Colt Memorial High School
570 Hope Street
Samuel Colt, whose uncle developed the revolver that “Won The West,” was a New Jersey native who spent much time in his mother’s hometown of Bristol growing up. After graduating from Columbia Law School he returned to Bristol to make it his home. In 1887 he organized the Industrial Trust Company bank and later took control of the bankrupt hometown India Rubber Company. he transformed the floundering enterprise into the U.S. Rubber Company, becoming the dominant producer in the industry.
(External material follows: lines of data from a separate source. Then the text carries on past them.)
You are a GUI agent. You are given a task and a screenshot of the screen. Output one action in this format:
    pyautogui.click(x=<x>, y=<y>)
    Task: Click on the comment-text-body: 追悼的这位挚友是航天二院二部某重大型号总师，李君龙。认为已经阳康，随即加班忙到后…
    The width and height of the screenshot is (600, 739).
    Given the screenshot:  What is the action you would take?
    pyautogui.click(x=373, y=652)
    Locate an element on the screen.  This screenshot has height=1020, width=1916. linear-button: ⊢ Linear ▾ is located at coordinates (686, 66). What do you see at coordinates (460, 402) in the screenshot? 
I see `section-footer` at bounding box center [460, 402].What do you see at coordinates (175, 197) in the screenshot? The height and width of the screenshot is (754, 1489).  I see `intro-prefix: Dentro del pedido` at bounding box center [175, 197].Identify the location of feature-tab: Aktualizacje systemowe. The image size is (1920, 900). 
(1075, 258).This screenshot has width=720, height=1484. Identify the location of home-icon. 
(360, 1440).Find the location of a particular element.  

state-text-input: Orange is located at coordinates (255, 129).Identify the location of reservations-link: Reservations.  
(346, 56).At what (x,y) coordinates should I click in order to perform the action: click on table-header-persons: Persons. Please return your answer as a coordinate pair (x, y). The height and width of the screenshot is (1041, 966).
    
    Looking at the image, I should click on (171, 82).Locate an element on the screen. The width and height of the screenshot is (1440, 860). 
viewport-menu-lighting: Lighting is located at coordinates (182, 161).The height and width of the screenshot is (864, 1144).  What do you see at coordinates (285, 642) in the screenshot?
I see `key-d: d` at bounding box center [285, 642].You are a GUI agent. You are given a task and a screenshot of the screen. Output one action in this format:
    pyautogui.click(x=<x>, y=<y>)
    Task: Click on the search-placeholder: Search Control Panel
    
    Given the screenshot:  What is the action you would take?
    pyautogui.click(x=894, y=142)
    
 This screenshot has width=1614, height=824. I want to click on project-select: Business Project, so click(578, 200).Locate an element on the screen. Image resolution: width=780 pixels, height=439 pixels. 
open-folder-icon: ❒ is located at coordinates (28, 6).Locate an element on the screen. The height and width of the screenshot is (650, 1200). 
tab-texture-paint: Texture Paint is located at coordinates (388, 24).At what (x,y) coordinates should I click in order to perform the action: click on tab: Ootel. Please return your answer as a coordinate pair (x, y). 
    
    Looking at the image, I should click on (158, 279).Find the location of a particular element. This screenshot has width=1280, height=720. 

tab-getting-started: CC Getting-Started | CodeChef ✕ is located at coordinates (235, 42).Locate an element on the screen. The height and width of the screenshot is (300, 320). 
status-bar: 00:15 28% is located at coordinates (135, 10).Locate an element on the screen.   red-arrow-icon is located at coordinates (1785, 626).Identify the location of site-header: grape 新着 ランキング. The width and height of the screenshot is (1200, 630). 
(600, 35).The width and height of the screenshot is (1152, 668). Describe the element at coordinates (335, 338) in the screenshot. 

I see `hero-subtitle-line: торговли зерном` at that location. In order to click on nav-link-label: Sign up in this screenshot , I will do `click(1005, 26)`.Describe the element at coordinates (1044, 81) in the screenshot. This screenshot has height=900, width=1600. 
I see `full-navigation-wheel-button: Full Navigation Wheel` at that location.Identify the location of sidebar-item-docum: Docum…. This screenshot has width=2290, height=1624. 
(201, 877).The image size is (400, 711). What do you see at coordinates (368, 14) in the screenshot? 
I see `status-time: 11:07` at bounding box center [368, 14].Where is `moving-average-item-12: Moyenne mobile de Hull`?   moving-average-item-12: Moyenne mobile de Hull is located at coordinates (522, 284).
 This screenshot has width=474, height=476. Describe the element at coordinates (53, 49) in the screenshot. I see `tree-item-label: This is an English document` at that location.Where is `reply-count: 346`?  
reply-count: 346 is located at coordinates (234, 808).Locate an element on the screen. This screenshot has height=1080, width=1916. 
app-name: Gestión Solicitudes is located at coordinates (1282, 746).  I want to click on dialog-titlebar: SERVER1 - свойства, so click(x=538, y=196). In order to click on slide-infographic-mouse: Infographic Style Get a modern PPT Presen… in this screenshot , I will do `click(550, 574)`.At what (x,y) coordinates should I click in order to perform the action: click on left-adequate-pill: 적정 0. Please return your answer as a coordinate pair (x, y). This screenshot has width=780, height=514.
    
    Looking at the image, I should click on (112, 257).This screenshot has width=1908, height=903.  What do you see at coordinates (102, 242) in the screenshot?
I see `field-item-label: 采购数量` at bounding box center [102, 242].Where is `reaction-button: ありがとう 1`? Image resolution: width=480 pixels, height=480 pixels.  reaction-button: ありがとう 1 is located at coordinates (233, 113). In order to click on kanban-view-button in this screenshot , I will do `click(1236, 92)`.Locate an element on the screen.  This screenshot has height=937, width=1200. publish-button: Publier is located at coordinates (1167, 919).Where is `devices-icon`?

In Bristol Colt purchased several old family farms on Poppasquash Neck to create Colt Farm that he conceived as a beauty spot for the public to enjoy. He engraved an open invitation on the marble entrance gate: “Colt Farm. Private property, Public Welcome.” Colt also built buildings for the public and gave them to the town. Here he spent $300,000 for a school as a memorial to his mother in 1906. The main building sports a green-tiled hip roof and is fronted by a pedimented portico with fluted Corinthian columns.
TURN LEFT ON BRADFORD STREET TO RETURN TO THE BRISTOL WATERFRONT AND THE TOUR STARTING POINT.